Our Turducken weighed in at 14.75 lbs. Needless to say, we have a few leftovers.

For dinner we purchased a Turducken. This seems to be a specialty indigenous to this part of the south. For those who do not know, they put a boned chicken inside a boned duck inside a mostly boned turkey and add either a Cajun sausage or crawfish stuffing between each of the meat layers. Ours had a crawfish stuffing. We had ordered one online from the "Turducken King," but, when we still had not seen a credit card charge by Wednesday, we e-mailed and called them several times. They finally answered the phone about 5:00 Thursday night and we were told that the order must have "Fallen through the cracks." What really happened was I ordered it on December 9th for shipment this week which irritated the person I talked to who wanted to ship it immediately so he conveniently lost the order. Fortunately, there are other sources. Julie called Rouse's market in Diamond Head (a local chain in this part of the world known for their excellent meats) and ordered a Turducken which they had ready for us by 3:00 yesterday.
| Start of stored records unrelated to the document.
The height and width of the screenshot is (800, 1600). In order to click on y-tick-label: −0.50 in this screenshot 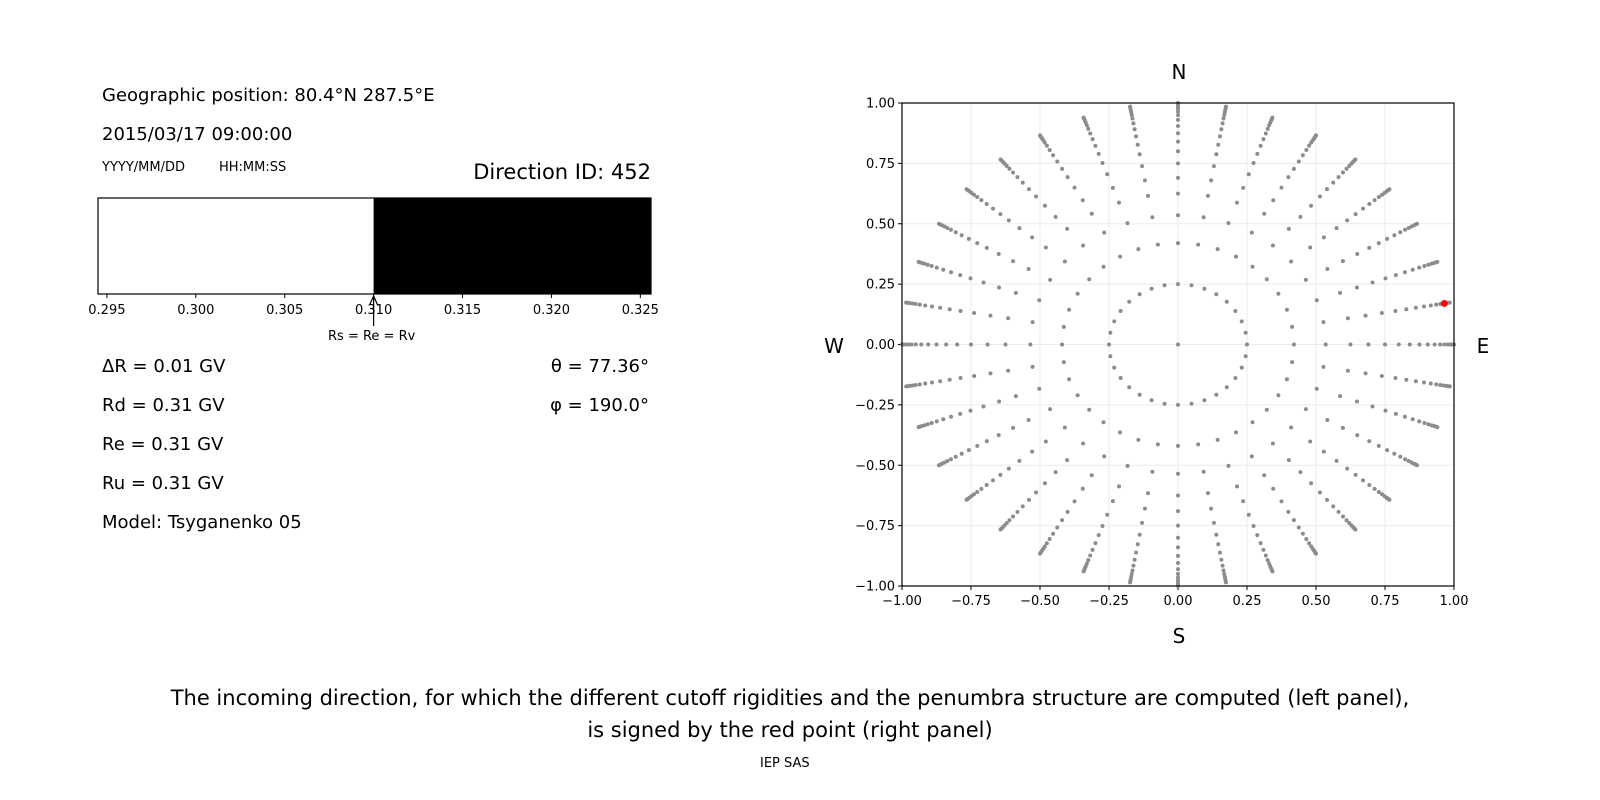, I will do `click(875, 466)`.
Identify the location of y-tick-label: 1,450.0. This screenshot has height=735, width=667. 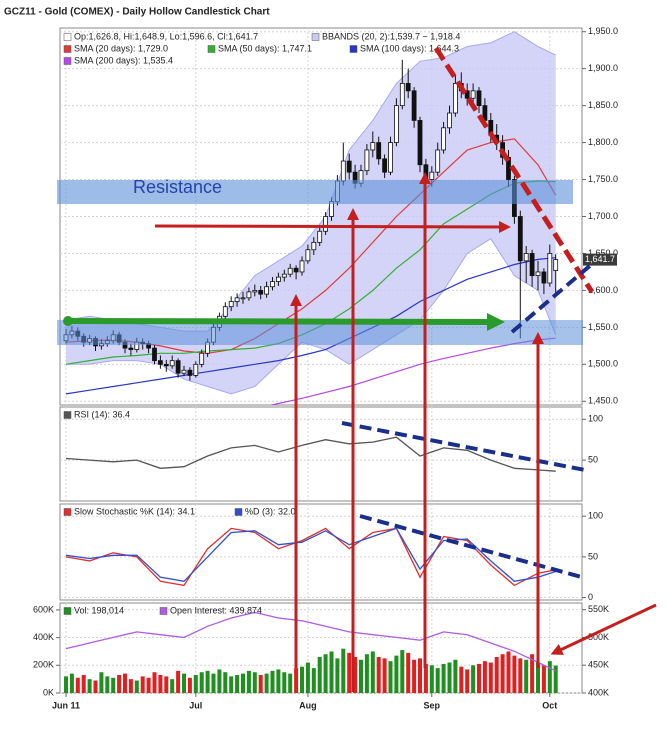
(603, 401).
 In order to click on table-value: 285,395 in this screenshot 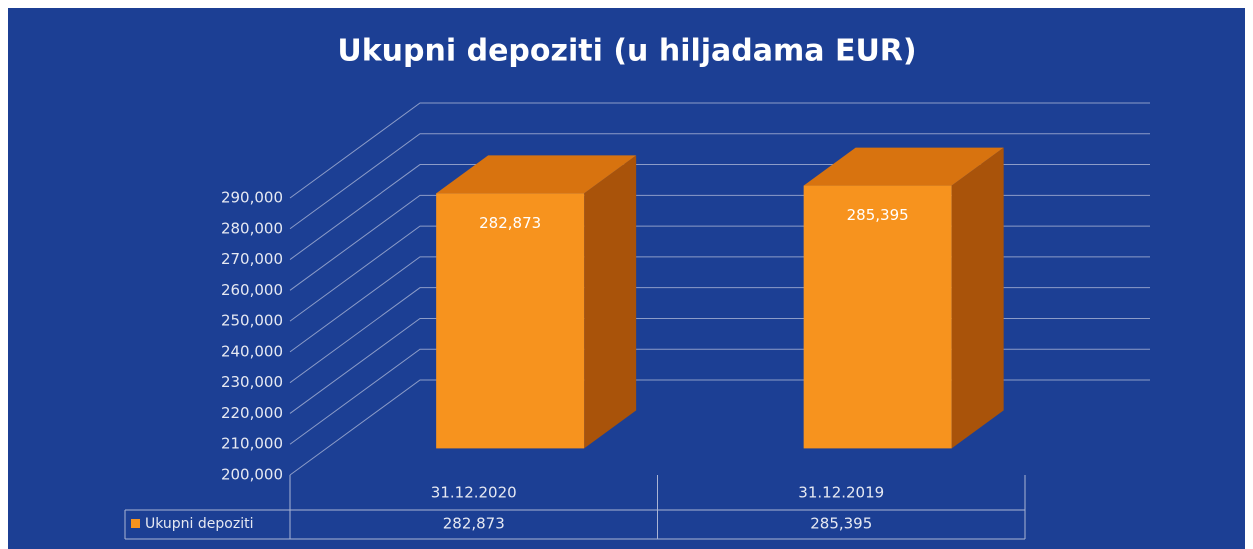, I will do `click(841, 524)`.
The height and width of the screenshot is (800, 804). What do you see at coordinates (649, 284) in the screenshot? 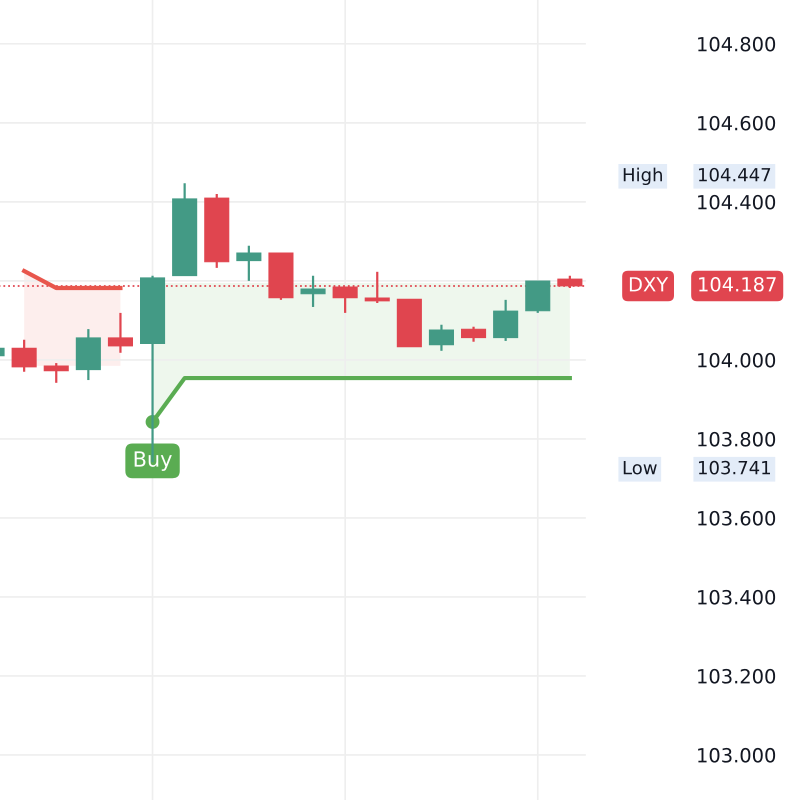
I see `ref-line-label: DXY` at bounding box center [649, 284].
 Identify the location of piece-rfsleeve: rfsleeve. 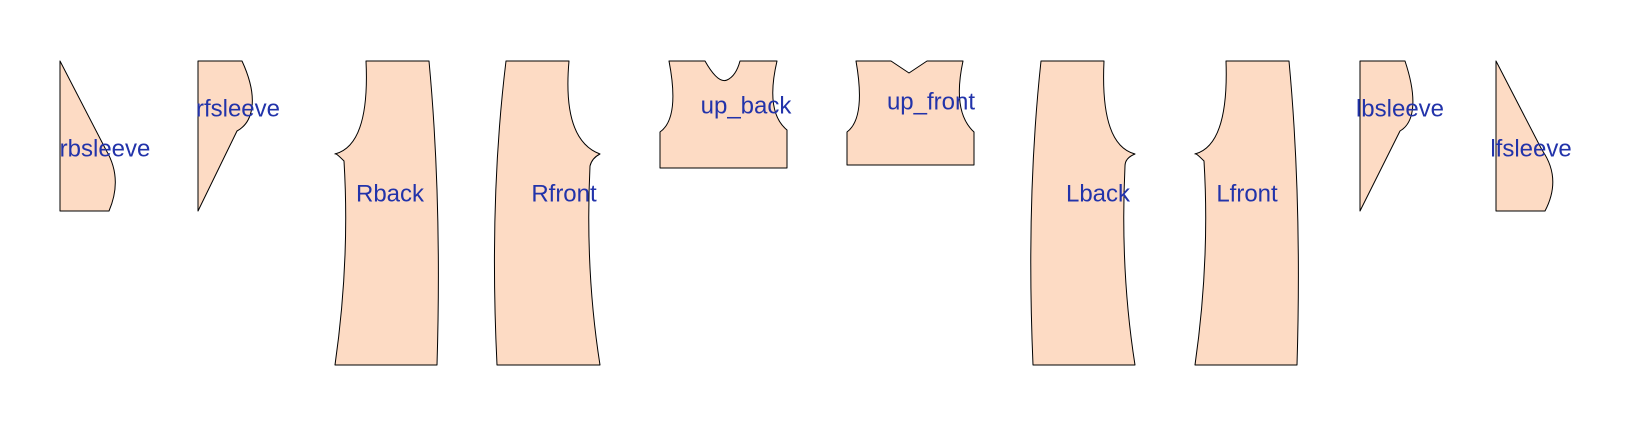
(238, 136).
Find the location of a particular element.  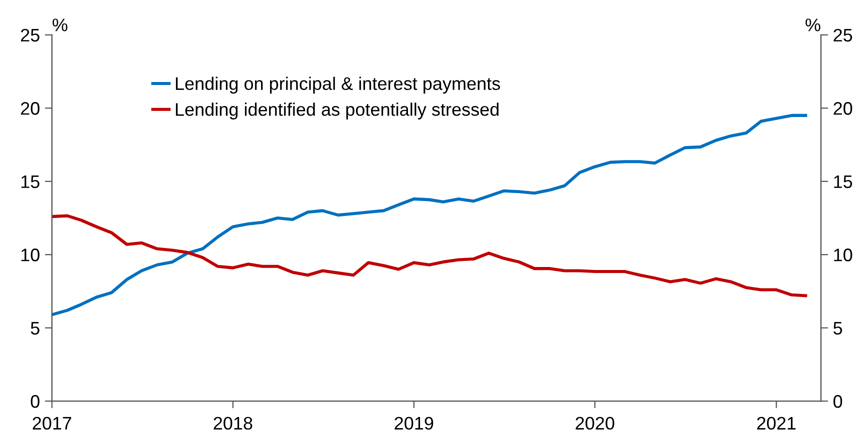

x-tick-label: 2021 is located at coordinates (776, 423).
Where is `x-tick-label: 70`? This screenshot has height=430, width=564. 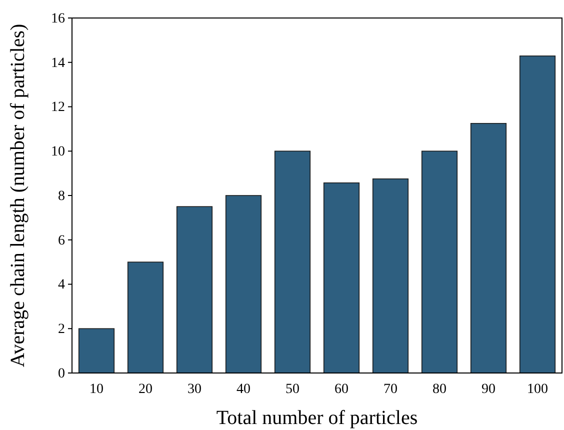
x-tick-label: 70 is located at coordinates (391, 390).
Thank you Bayou Boys (the chain's name for their butchers). Also, thank you Jeaux for the use of your oven.

 

December 31, 2010:              Tonight they are having a get together because "it's 12:00 somewhere." It has been storming today and the idiots to the East of us have been shooting off fireworks all afternoon which has JoJo terrorized so we will probably stay home with the dogs. We hope everyone has a great New Year! We will start a new page tomorrow, but there probably will not be much content until we start traveling again in April on our way North for the summer.

 

[POSTSCRIPT 1/1/11 - The idiots to the East of us were not only shooting off fireworks, but also firearms. One of the trailers got a bullet through the roof. Obviously some people have never heard of gravity.]